LVDT interface device

Abstract

To reduce the cost of making LVDT measurements we disclose a way to make an interface device that allows to perform LVDT measurements with a smart phone, a tablet, or other computing device capable of measuring analog electric signals. The device can also be used to make measurements with other sensors such as flux gate sensors.

Description

BACKGROUND OF THE INVENTION

LVDT—linear variable differential transformers are widely used devices for distance measurement. They are particularly useful for precision measurement of small distances. A typical setup includes one or more LVDT sensors and an apparatus to perform the reading. The apparatus to read out the LVDT often consists of an amplifier and/or LVDT “signal conditioner” and a display or communications unit to report the measurement. Sometimes the amplifier or signal conditioner are combined with the display unit into one device.

A typical LVDT consists of two identical excitation coils (L1 and L2) and one readout coil (L3) as shown on FIG. 1. There might also be an optional core F. For measurement, either the core F is moved relative to the coils, or the position of the coil L3 changes with respect to other coils.

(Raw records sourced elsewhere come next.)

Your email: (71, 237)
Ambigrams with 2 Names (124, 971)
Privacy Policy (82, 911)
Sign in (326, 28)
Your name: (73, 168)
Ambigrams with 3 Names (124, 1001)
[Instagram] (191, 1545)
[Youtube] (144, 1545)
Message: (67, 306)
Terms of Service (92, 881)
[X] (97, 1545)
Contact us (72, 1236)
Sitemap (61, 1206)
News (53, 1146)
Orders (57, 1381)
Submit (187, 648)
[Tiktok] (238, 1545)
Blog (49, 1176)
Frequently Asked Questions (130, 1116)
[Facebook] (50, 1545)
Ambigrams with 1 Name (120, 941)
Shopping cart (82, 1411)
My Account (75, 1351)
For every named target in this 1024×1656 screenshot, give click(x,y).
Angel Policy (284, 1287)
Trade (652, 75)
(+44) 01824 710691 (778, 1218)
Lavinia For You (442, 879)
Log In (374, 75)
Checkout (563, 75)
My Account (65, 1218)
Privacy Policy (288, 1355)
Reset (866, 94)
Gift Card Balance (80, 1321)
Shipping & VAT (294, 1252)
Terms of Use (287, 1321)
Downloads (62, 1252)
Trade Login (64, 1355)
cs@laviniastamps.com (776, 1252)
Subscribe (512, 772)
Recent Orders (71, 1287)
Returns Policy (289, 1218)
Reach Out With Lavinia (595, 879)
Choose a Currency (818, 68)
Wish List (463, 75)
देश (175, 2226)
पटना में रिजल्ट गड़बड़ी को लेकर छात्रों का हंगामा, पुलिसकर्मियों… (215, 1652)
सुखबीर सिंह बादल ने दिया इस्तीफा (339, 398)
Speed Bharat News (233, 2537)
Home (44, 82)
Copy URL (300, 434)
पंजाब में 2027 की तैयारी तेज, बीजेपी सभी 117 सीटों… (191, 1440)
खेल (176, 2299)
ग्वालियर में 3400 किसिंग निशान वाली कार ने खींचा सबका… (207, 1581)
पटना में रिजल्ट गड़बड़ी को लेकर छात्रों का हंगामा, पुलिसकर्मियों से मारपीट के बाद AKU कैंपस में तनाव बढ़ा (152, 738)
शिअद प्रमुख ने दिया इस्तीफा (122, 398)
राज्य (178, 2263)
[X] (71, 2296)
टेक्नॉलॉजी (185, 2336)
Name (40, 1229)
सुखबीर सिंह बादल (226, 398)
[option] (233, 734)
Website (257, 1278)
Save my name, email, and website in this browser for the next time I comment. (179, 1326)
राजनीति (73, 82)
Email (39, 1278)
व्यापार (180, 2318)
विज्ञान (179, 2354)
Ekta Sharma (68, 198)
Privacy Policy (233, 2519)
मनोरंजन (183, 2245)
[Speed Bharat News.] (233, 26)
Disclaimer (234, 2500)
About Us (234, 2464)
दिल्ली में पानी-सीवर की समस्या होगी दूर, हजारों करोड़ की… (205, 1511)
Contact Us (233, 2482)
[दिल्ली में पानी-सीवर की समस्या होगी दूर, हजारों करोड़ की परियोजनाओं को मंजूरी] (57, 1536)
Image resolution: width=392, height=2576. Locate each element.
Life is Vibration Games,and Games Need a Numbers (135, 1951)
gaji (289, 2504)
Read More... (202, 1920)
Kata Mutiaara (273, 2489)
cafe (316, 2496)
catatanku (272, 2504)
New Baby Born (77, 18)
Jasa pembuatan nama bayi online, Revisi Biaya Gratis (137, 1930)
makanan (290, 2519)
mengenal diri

A sinusoidal signal is applied to P1 and P2 which creates opposing magnetic fields in L1 and L2. If the optional ferromagnetic core and coil L3 are symmetric with respect to coils L1 and L2 there is no output signal, besides noise, on P3 and P4 because the influences of L1 and L2 cancel.

As the position of ferromagnetic core and/or L3 is shifted relative and L1 and L2 coils, the terminals P3 and P4 develop an output signal proportional to the amount of shift.

A conventional LVDT measurement will supply a stable excitation signal to P1 and P2, and then measure and display the output signal generated on P3 and P4.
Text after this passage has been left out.